#### Your goal:
Reproduce the material below verbatim, starting with its first line and going on through the line that contains "Action: coord(211,497)".

#### The records:
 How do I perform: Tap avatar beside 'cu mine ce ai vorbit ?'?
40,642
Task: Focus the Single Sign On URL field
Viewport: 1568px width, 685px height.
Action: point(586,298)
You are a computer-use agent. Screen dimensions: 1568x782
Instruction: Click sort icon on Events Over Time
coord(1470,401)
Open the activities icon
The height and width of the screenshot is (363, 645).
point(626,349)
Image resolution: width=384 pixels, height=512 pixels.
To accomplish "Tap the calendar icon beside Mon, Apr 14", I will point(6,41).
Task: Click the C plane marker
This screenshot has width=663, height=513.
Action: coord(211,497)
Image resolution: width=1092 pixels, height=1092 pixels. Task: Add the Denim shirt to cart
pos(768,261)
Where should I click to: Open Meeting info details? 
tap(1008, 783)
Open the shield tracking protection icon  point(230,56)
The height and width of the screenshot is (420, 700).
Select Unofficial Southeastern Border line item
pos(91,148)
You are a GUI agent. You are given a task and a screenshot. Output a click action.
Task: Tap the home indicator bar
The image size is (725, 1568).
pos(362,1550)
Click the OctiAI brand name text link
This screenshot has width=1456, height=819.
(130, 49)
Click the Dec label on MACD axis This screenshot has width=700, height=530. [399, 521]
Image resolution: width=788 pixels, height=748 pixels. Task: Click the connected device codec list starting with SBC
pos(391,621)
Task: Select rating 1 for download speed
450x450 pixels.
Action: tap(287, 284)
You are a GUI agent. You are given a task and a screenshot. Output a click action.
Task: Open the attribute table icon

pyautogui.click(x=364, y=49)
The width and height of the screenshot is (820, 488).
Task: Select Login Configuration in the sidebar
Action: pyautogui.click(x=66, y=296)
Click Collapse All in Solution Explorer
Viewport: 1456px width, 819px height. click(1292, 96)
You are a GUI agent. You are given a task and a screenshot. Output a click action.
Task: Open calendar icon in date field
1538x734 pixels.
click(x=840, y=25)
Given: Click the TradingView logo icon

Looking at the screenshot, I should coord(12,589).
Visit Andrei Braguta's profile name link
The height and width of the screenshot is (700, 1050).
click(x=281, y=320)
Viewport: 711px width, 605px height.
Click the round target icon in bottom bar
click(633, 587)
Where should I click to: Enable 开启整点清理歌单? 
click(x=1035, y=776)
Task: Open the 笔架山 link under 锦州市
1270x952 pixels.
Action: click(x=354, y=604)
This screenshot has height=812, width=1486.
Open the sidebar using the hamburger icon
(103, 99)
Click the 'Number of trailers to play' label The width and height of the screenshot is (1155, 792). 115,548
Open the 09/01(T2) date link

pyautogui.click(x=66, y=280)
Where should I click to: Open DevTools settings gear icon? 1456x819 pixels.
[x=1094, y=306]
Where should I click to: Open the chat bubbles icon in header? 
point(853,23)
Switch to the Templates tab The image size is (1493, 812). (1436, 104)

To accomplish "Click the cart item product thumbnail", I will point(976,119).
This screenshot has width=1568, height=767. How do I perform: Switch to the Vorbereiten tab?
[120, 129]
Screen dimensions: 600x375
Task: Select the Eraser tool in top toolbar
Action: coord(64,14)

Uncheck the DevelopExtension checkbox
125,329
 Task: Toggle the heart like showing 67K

#### The answer:
 How do I perform: Tap avatar beside 'cu mine ce ai vorbit ?'?
40,642
Task: Focus the Single Sign On URL field
Viewport: 1568px width, 685px height.
Action: point(586,298)
You are a computer-use agent. Screen dimensions: 1568x782
Instruction: Click sort icon on Events Over Time
coord(1470,401)
Open the activities icon
The height and width of the screenshot is (363, 645).
point(626,349)
Image resolution: width=384 pixels, height=512 pixels.
To accomplish "Tap the calendar icon beside Mon, Apr 14", I will point(6,41).
Task: Click the C plane marker
This screenshot has width=663, height=513.
Action: coord(211,497)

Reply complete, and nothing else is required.